Pete M
Pete M

Reputation: 194

BigQuery Client Load Table from URI in Python doesn't work but using Pandas does

I have an ETL process that executes as a cloud function that reads a csv from a cloud storage bucket and writes it to a BigQuery Table.

def gcs_to_table(uri,table_id,project_id):

    logger.info(f'Writing data from {uri} to {table_id}.')
    
    # Construct a BigQuery client object.
    client = bigquery.Client()
    
    job_config = bigquery.LoadJobConfig(
        write_disposition=bigquery.WriteDisposition.WRITE_TRUNCATE,
        source_format=bigquery.SourceFormat.CSV,
        skip_leading_rows=1,
        allow_jagged_rows=True,
        max_bad_records=100,
    )
    
    load_job = client.load_table_from_uri(
        uri, table_id, job_config=job_config
    )  
    
    load_job.result()  # Waits for the job to complete.
    
    destination_table = client.get_table(table_id)
    logger.info(f"Loaded {destination_table.num_rows} rows to table {table_id}".format())

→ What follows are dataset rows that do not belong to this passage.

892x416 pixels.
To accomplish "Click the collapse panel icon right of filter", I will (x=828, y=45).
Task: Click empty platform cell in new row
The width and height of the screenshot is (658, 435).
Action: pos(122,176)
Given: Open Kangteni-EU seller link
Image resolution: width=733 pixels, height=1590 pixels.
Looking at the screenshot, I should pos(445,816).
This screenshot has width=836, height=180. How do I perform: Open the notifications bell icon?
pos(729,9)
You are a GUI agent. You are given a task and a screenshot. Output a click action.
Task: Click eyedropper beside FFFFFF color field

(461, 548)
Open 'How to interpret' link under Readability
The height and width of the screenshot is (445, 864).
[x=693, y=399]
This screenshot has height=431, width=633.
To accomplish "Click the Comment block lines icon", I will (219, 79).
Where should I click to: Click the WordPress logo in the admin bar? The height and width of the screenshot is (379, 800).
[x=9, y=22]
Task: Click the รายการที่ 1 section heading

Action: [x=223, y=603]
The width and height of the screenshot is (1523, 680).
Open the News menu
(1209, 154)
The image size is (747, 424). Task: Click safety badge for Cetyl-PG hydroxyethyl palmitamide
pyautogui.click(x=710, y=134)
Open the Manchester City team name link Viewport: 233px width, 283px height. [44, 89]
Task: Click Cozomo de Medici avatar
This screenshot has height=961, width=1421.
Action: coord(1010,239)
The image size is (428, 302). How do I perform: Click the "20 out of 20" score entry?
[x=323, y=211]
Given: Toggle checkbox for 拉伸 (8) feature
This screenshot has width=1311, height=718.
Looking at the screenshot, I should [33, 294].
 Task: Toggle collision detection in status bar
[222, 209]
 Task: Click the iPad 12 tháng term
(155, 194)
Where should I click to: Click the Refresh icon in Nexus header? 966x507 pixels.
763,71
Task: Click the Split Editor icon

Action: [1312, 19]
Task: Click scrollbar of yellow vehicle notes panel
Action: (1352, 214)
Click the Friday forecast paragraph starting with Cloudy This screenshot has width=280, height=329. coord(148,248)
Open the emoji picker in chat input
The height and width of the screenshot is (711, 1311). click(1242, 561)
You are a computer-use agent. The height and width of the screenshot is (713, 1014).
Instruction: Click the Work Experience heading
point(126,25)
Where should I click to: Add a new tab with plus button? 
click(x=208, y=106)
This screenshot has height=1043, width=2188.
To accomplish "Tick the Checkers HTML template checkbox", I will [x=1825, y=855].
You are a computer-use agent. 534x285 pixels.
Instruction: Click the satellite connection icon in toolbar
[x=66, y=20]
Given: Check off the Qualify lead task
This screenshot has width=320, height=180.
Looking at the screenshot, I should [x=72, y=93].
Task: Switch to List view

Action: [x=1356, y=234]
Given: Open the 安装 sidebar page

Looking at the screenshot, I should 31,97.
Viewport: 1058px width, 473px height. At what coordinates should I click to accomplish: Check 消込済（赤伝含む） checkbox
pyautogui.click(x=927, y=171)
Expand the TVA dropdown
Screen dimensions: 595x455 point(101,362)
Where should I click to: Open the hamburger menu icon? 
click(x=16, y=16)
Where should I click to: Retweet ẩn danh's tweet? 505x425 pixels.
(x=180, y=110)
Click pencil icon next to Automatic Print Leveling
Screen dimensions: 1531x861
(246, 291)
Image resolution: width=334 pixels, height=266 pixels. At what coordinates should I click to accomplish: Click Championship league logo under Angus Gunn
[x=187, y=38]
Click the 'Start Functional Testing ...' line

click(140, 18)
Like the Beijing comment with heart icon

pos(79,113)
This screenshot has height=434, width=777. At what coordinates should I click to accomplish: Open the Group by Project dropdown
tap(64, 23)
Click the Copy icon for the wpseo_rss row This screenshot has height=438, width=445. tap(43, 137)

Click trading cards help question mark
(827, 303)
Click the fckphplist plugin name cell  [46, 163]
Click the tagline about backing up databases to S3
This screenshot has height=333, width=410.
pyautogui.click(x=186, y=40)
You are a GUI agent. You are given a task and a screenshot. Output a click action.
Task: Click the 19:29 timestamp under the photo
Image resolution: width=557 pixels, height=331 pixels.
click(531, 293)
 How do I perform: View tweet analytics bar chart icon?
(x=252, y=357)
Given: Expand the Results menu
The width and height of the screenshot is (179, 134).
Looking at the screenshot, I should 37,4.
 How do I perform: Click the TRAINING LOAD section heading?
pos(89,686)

This solution has been failing due to exceeding the 100 error limit, usually with an error like this one:

message: Error while reading data, error message: Unable to parse; byte_offset_to_start_of_line: 506943943 column_index: 11 column_name: "SomeColumn" column_type: DOUBLE value: "SomeString"

"SomeString" belongs in the previous column, so the columns are somehow getting misaligned during the load job. However, using notepad++, I've looked at the raw file and checked for obvious formatting issues with the csv such as mismatched quote characters or commas inside of string values, and I don't see anything that could be causing it. I suspect this has something to do with my configuration and not the format of the CSV since when I run the process using pandas and pandas_gbq on that same CSV it works just fine:

def gcs_to_table(gcs_object,table_name,project_id):
    
    logger.info(f'Writing data from {gcs_object} to {table_name}.')
    
    dat = pd.read_csv(gcs_object)   
    
    dat.to_gbq(table_name, if_exists='replace')
    logger.info(f'Wrote DataFrame with shape: {dat.shape}.')
    

The pandas solution is much slower and can run into timeout issues, so I would prefer to keep using BigQuery client if I can get these issues resolved.

Any wisdom or even troubleshooting steps are greatly appreciated!

Upvotes: 0

Views: 46

Answers (0)

Related Questions